Weil es draußen kalt und dunkel ist, spielen zumindest auf der Nordhalbkugel Lichter und Kerzen in vielen Bräuchen eine wichtige Rolle. Die schwedische Lichterkönigin trägt eine Kerzenkrone in das dunkle Haus. Man misst die Zeit mit dem Adventskranz oder dem Chanukka-Leuchter. Heute sieht man vermutlich vom Weltall aus, wann und wo der große Konsumaufschwung im Jahr stattfindet. Die festlich beleuchteten Straßen und Hausglitzerketten vertreiben das winterliche Dunkel. Ende Februar ist es zwar auch kalt und dunkel, aber die Aussaat steht kurz bevor, daher ist keine Zeit zum Bilanzieren, wendet die Anthropologie ein. All diese Bräuche haben ihren Ursprung in der Naturbeobachtung der Altvorderen vor Tausenden von Jahren, unter anderem auf irgendeinem Hügel in Mitteleuropa. 

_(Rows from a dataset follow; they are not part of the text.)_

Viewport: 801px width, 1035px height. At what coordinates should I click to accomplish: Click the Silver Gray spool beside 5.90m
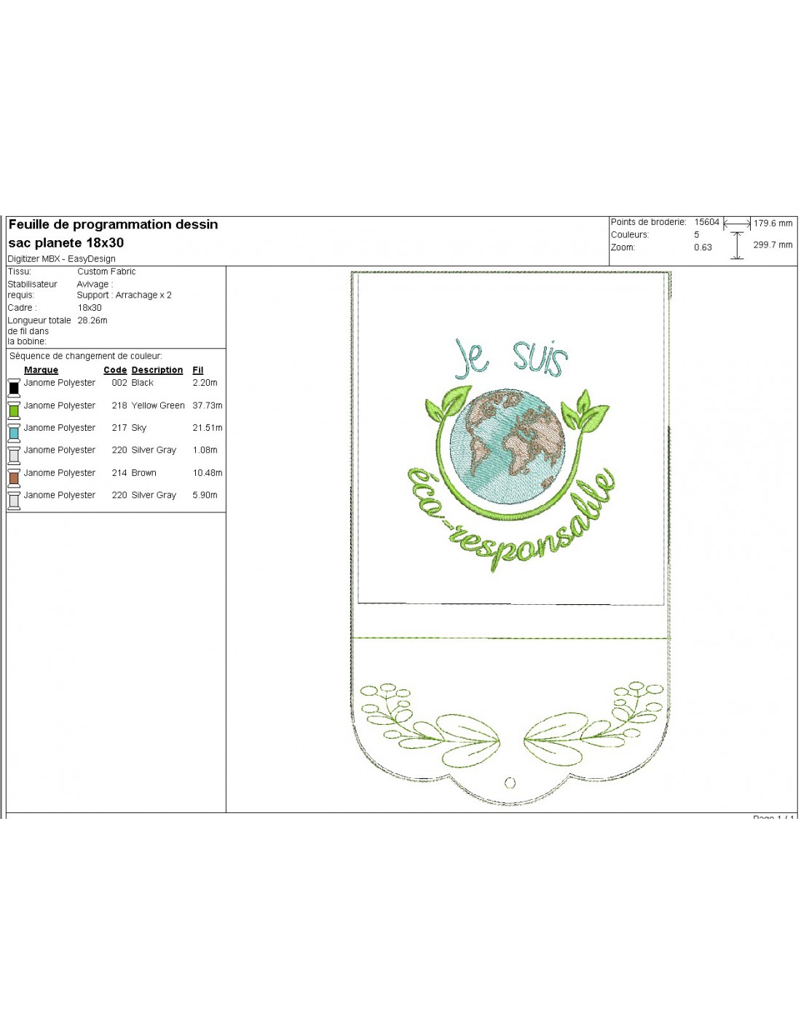click(14, 500)
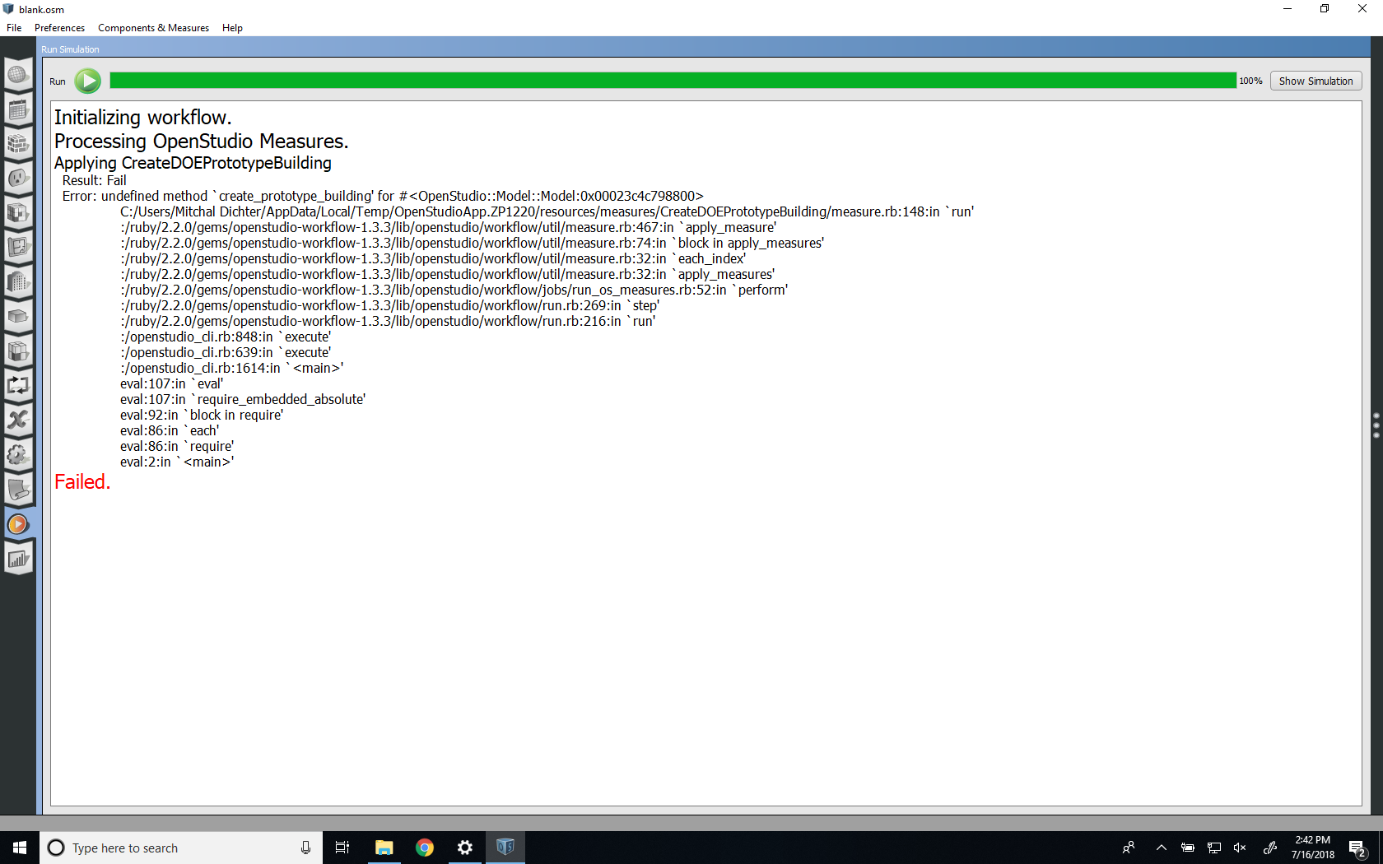
Task: Open the Constructions tab with the bricks icon
Action: click(x=18, y=144)
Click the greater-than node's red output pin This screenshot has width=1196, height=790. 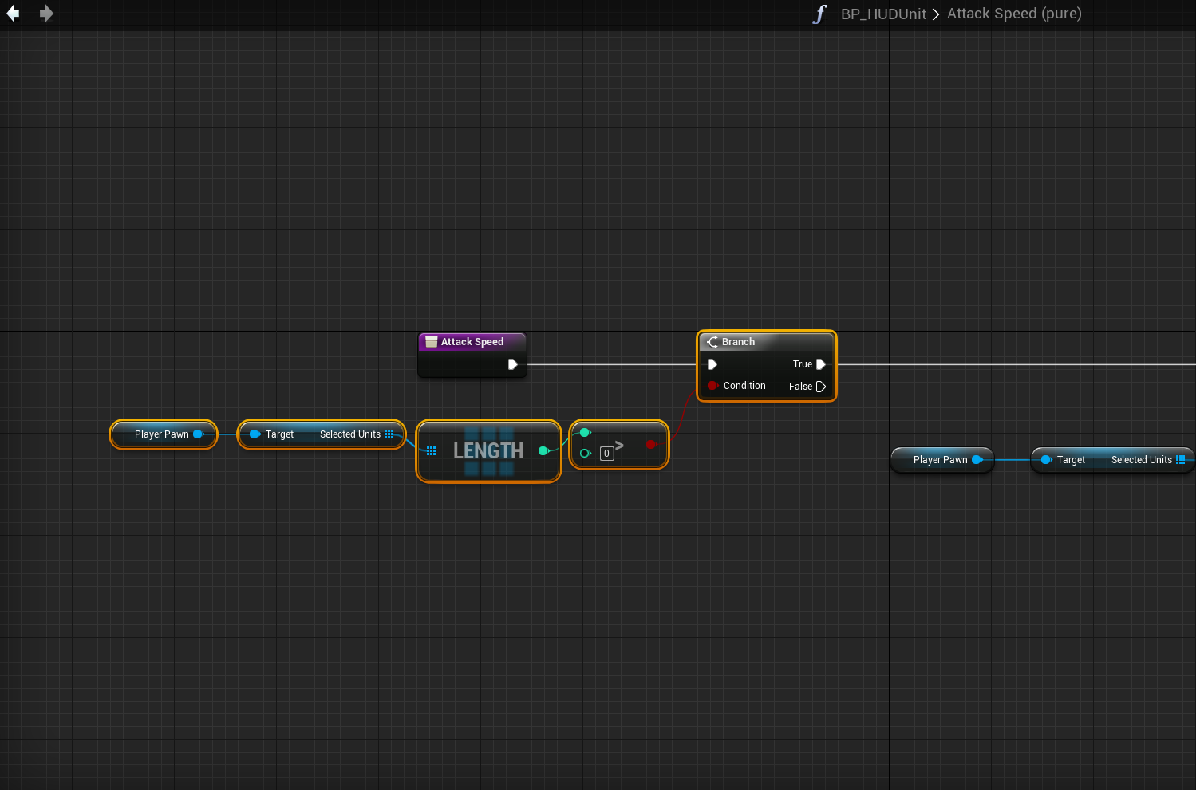coord(651,444)
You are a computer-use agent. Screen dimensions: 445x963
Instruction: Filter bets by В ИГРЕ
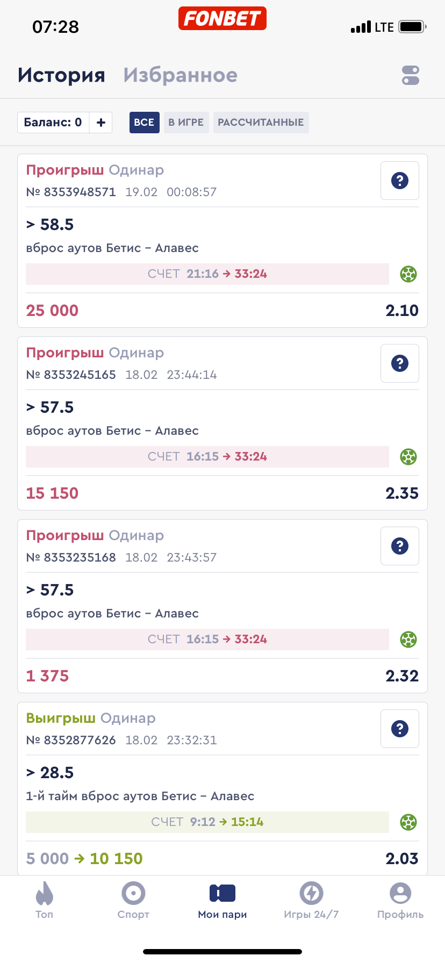[x=186, y=123]

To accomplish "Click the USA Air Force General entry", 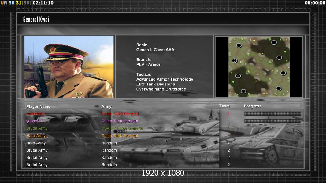I will (x=122, y=128).
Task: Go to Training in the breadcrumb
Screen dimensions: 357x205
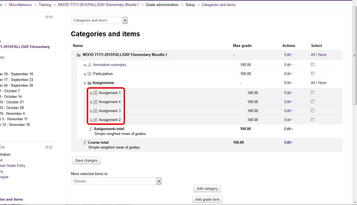Action: (45, 5)
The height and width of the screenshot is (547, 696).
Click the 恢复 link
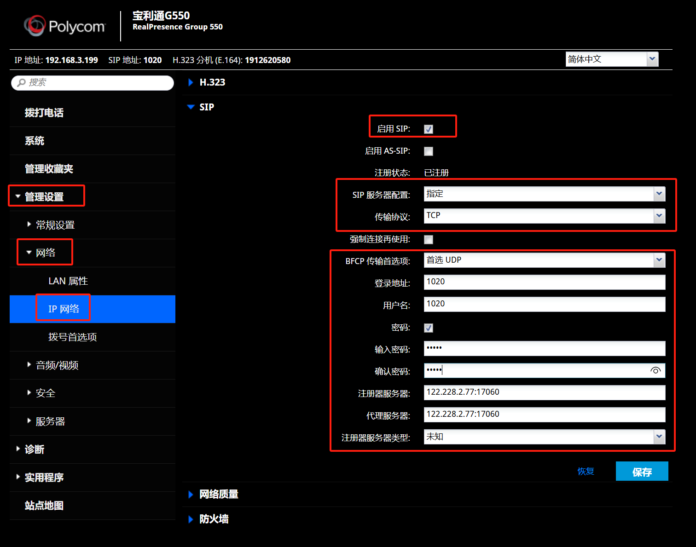point(586,472)
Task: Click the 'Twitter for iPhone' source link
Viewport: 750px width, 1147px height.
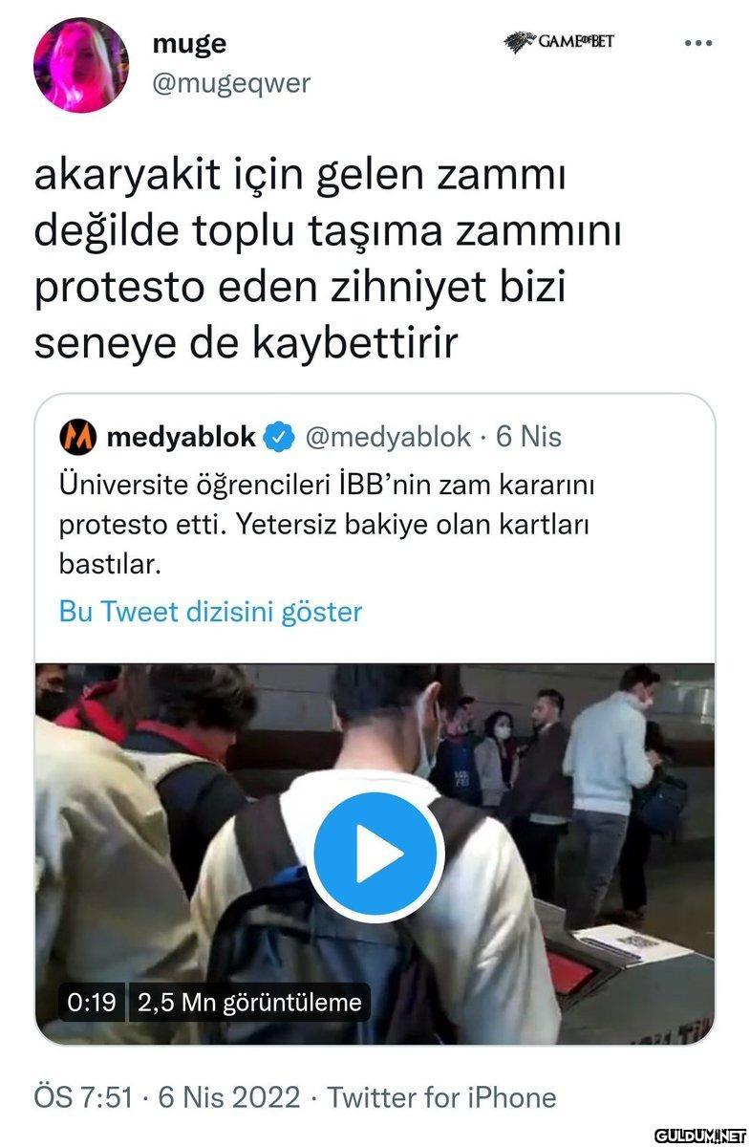Action: [x=442, y=1096]
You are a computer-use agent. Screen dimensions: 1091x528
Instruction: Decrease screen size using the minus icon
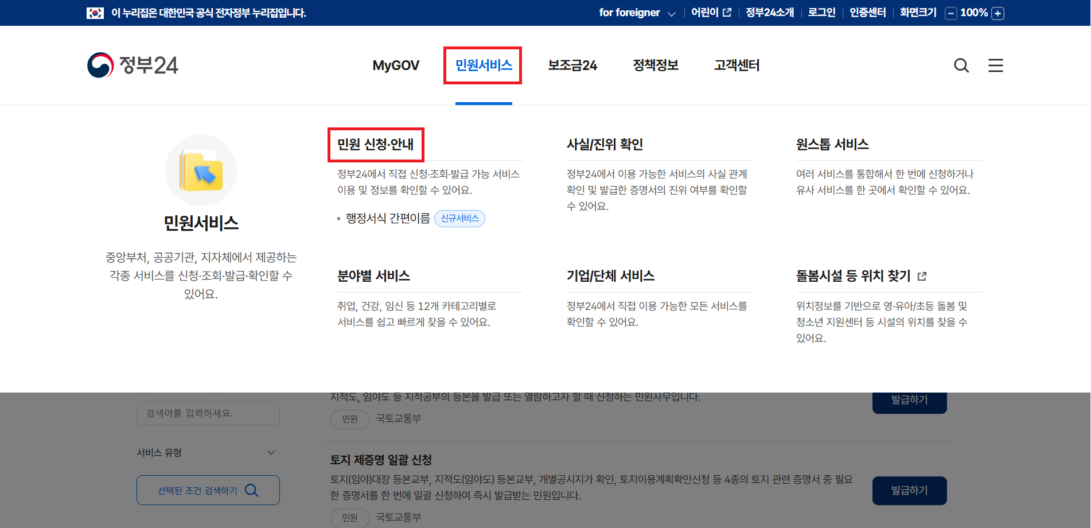tap(950, 12)
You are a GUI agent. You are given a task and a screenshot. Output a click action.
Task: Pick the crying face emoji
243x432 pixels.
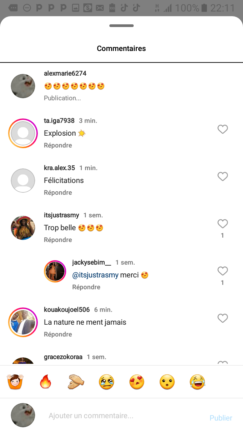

Ist es nicht erstaunlich, wie stur traditionsgebunden unsere Gewohnheiten sind? Da kaufen wir Erdbeeren im Dezember und essen Nüsse im Sommer. Wir begeistern uns für Technologien, mit denen wir den von uns gemachten Klimawandel einhegen wollen. Wir fliegen als Touristen ins Weltall und schwadronieren von Marskolonien. Wir drehen die Heizung weiter auf, wenn es draußen stürmt. Und wir beschweren uns, wenn wir für die 600 Kilometer nach Frankfurt im Zug länger als vier Stunden brauchen. Und trotz all dieses Fortschritts, all dieser tollen Errungenschaften und fabelhaften Erfindungen sitze ich hier Ende Dezember und soll einen Jahresrückblick schreiben. Nur weil es vor Ewigkeiten mal bedeutsam war, wann die Sonnenwende erfolgte? Sie merken es vielleicht: Hier regt sich der Trotz der Angestellten. Der leise Unmut, auf den letzten Metern noch einmal eine Schippe drauflegen zu müssen. Bahnt sich da ein Konflikt an?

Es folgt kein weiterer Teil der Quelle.